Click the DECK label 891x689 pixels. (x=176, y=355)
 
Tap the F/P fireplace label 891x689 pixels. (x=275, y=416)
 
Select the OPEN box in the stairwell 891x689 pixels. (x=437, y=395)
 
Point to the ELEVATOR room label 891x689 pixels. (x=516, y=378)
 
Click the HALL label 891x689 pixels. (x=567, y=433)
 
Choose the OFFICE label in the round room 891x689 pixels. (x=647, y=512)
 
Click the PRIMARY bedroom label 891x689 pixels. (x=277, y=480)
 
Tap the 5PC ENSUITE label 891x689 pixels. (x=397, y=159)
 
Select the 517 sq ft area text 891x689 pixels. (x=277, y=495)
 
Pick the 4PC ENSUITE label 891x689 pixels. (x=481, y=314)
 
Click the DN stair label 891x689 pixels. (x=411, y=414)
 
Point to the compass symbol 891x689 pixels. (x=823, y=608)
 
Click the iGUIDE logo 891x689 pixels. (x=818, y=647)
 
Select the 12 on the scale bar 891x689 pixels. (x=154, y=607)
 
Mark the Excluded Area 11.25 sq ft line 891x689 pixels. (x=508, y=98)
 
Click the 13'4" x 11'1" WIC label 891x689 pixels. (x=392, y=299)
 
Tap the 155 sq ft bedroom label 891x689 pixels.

------------------------------------------------

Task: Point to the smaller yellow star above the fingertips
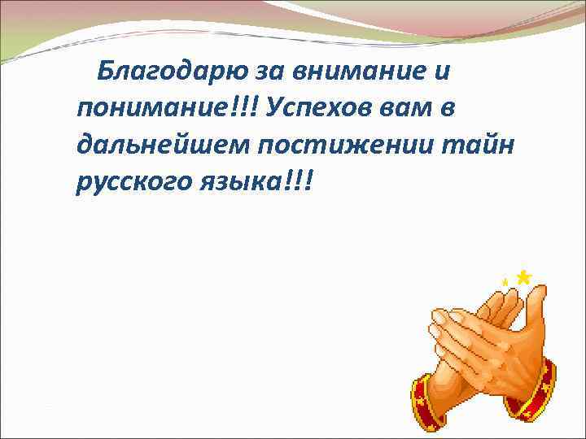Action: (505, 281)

------------------------------------------------

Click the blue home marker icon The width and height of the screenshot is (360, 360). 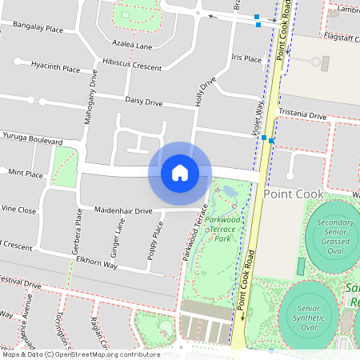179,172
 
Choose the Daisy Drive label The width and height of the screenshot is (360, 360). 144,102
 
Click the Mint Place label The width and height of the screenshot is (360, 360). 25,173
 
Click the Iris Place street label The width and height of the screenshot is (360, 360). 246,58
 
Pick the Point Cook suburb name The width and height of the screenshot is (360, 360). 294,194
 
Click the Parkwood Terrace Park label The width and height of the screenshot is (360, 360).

------------------------------------------------

■ **Brief**: Put the records from the line containing "Click the Iris" through the line containing "Click the Parkwood", inclusive, into a JSON list of strings with one string per line and no blank lines.

■ **Full response**:
[
  "Click the Iris Place street label The width and height of the screenshot is (360, 360). 246,58",
  "Pick the Point Cook suburb name The width and height of the screenshot is (360, 360). 294,194",
  "Click the Parkwood Terrace Park label The width and height of the screenshot is (360, 360)."
]